Source records
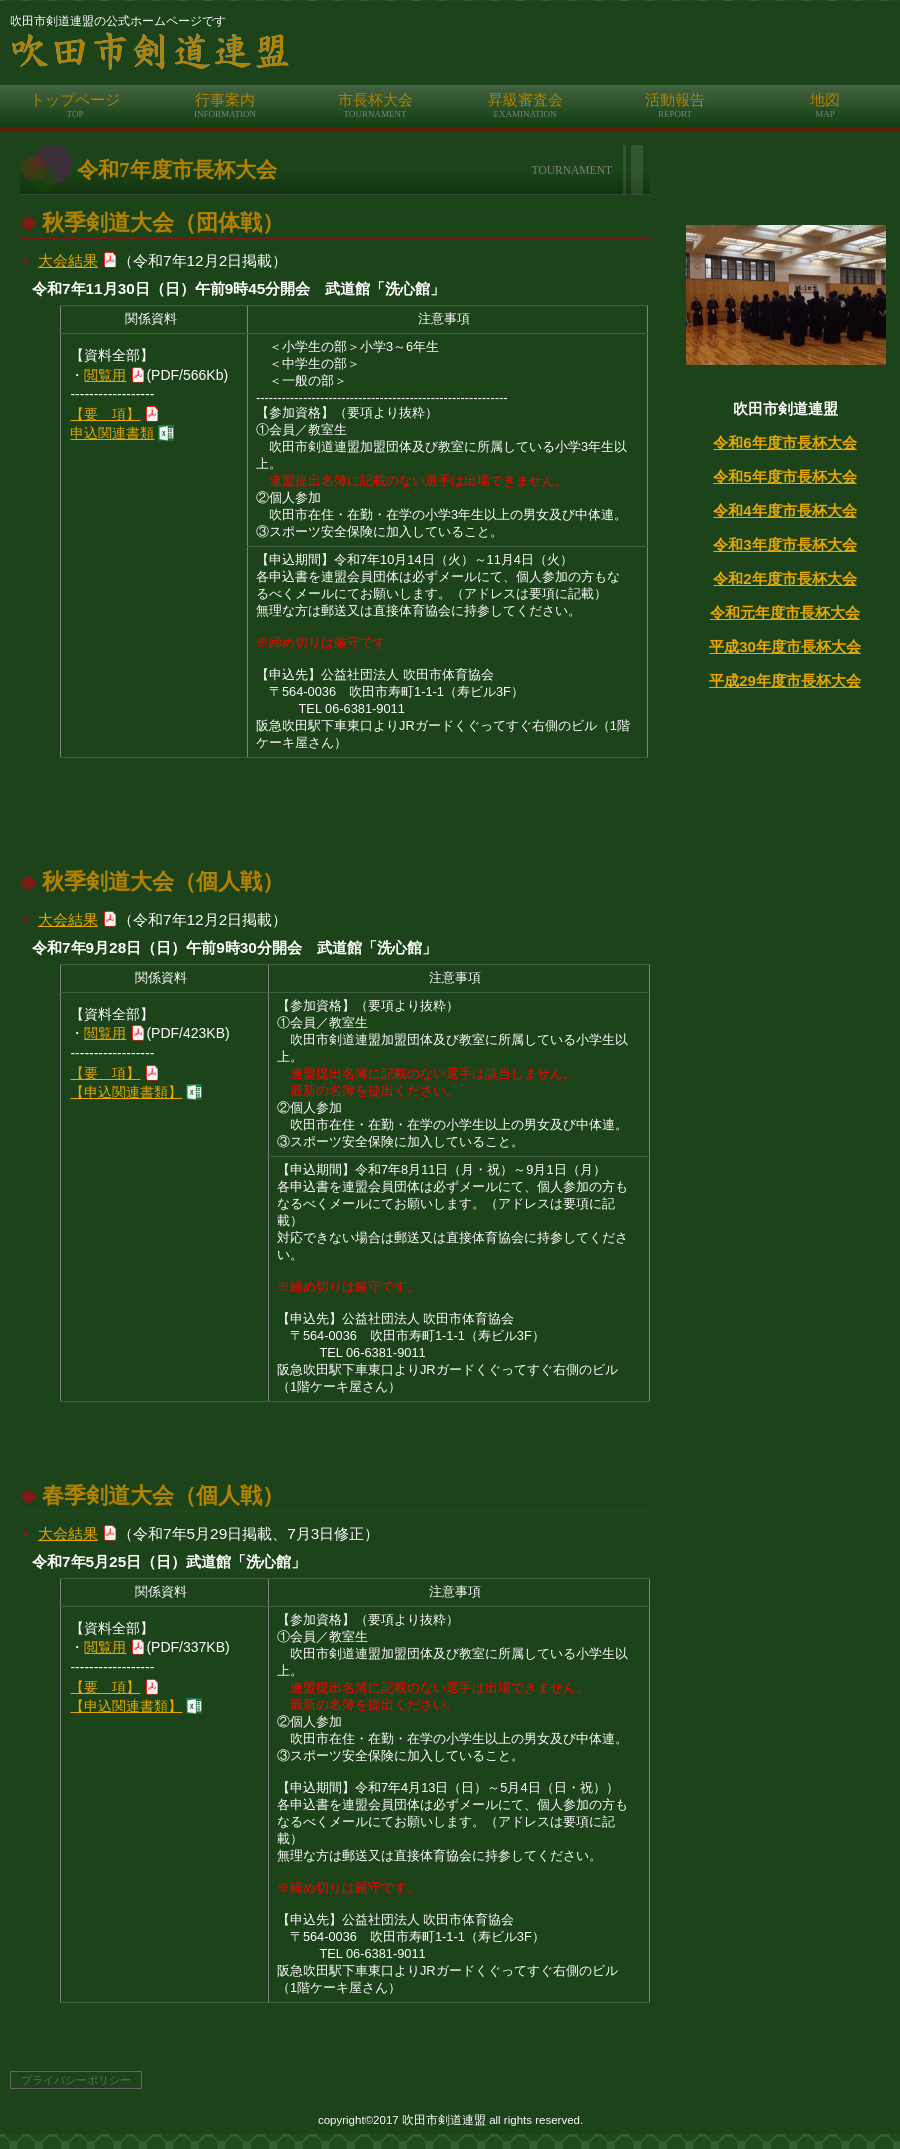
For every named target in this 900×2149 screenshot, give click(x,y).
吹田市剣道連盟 (455, 52)
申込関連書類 (112, 433)
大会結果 (68, 260)
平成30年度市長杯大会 (785, 646)
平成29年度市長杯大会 (785, 680)
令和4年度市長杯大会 (784, 510)
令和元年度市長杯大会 (785, 612)
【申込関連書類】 (126, 1092)
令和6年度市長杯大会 (784, 442)
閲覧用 (105, 375)
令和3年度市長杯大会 (784, 544)
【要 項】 (105, 414)
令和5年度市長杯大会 (784, 476)
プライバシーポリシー (76, 2080)
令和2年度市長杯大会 (784, 578)
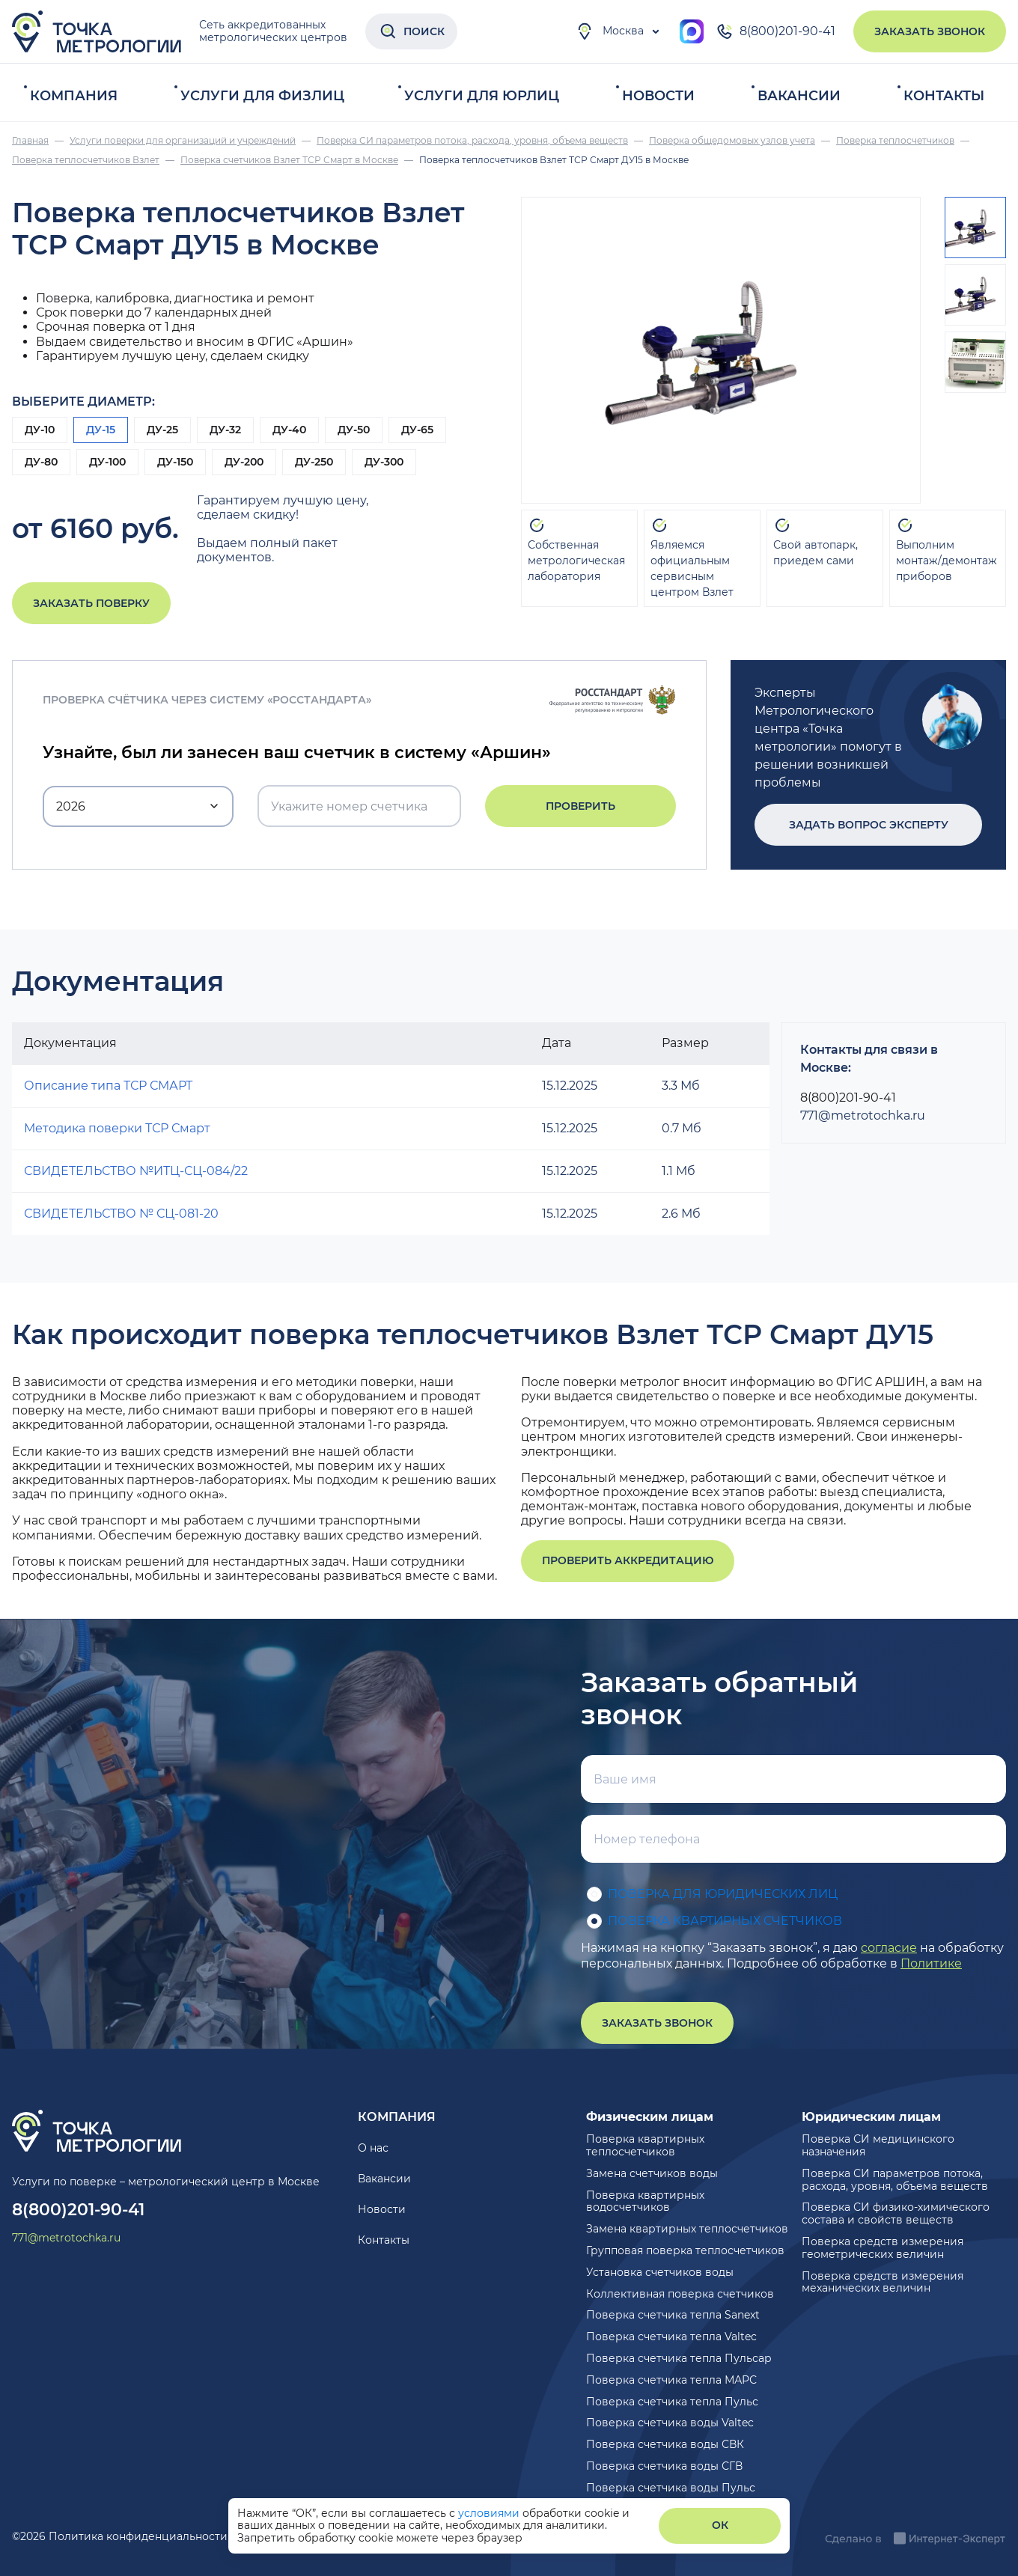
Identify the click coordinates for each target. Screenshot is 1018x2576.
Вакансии (799, 96)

**Work required:**
Swap "市長杯大会" for "市長旗大会" throughout all of the records above and reproduce them with nothing else altered. Omit the pictures from your answer.

**Response to this exercise:**
For every named target in this 900×2149 screenshot, give click(x,y).
吹田市剣道連盟 (455, 52)
申込関連書類 (112, 433)
大会結果 (68, 260)
平成30年度市長旗大会 (785, 646)
平成29年度市長旗大会 (785, 680)
令和4年度市長旗大会 (784, 510)
令和元年度市長旗大会 (785, 612)
【申込関連書類】 (126, 1092)
令和6年度市長旗大会 (784, 442)
閲覧用 (105, 375)
令和3年度市長旗大会 (784, 544)
【要 項】 (105, 414)
令和5年度市長旗大会 (784, 476)
プライバシーポリシー (76, 2080)
令和2年度市長旗大会 (784, 578)
Identify the click coordinates for each target. Screenshot is 1018x2576.
Вакансии (799, 96)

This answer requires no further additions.